Looking for a holiday stocking stuffer?! Look no further!
Fabulupus is the latest book to receive the Lupus Foundation of America seal of approval. Written by Jessica Kundapur and Jodie Nimigon-Young, the book is a guide to living well and being successful as a young adult with lupus. Using their personal experiences of navigating young adulthood while dealing with lupus, Jessica and Jodie provide tips and tricks for dealing with friends, family, finances, planning a career, maintaining a social life and more. We talked to them to find out more about their motivations for writing the book, which you can purchase here.
What inspired you to write Fabulupus?
Jessica Kundapur: The main inspiration was simple; there were no books specifically for young people with lupus! I was diagnosed when I was 26, and though many of the books I read were helpful, none related to my life as a young person. I was still in school, I was dating, I was trying to figure out my career goals, and I was trying to have a fun social life – all while managing a chronic illness. What inspired me to write Fabulupus was that I didn’t want to give up (on anything!) and the other young people I met with lupus didn’t want to give up either. This book is for them.
Jodie Nimigon-Young: I had been involved with volunteering at different levels (local, provincial and national) since my diagnosis, and had heard many stories and the same questions/concerns from youth and their families, that I knew this information, support and encouragement needed to get out there. I had always wanted to write a book but the task seemed daunting to approach solo, which is why I was involved in youth newsletters (in different iterations, when they existed). When Jessica approached me to write a book with her, because she liked my writing style in the newsletter articles, and was equally challenged with initiating to write a book by her self – I immediately jumped on board.
Why do you think it’s important for young people with lupus to read this book?
JK: Fabulupus provides specific tips and inspiration on managing your illness and life in the present and helps young people with lupus plan for a wonderful life for the future.
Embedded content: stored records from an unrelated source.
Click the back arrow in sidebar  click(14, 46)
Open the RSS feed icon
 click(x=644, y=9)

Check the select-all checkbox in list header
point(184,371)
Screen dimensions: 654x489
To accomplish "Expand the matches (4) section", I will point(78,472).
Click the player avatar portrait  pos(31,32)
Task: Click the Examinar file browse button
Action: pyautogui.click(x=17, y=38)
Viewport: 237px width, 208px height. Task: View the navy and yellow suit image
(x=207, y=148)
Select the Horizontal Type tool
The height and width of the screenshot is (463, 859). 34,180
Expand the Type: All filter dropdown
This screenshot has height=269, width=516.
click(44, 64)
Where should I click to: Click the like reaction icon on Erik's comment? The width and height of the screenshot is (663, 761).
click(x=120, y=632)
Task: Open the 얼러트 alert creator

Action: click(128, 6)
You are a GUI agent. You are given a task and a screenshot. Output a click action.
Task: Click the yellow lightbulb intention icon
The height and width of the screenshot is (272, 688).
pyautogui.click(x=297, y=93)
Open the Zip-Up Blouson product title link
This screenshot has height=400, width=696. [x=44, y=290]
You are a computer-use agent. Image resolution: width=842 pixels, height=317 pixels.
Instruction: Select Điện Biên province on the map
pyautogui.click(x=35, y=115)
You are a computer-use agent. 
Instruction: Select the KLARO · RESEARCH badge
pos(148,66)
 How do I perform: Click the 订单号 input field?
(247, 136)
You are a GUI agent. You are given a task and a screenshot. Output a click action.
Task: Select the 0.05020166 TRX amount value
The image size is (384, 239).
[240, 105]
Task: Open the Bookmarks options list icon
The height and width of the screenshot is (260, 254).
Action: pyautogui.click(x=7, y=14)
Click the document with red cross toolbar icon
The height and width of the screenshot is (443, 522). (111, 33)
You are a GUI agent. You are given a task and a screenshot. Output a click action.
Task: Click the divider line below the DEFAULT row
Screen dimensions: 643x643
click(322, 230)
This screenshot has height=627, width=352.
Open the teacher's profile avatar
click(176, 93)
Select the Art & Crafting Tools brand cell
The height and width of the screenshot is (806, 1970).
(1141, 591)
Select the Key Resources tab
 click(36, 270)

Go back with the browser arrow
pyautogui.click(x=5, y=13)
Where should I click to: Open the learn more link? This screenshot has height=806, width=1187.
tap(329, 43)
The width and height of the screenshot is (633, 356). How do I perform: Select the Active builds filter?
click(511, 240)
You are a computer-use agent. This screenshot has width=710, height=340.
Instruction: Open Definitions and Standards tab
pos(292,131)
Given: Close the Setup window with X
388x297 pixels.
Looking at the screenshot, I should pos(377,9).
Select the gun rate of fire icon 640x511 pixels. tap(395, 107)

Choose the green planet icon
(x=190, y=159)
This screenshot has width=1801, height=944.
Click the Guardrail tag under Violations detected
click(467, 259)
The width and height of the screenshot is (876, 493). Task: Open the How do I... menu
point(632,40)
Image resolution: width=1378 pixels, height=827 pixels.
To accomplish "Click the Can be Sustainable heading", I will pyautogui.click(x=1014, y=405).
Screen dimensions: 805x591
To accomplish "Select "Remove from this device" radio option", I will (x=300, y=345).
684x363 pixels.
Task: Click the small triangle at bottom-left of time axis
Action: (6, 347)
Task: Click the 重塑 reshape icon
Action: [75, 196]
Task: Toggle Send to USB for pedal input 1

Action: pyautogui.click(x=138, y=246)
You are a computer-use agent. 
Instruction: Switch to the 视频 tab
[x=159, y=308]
Fabulupus shows that while lupus is tough, you can have an amazing life and reach your goals; but it does take a lot of acceptance, flexibility, patience and creativity.
JNY: This book is the ultimate assurance that you are not alone and that you can come out a better person, on the other side, after facing challenges on a regular basis. There are a lot of useful strategies to tackle different everyday, real life situations that youth face (with or without lupus). We provide examples from our own lives to show how we are all human, that living well with lupus is ever evolving and a constant struggle to strike a balance – but that it is worth the ride.
Is Fabulupus just for young adults with lupus? Can others benefit from reading it?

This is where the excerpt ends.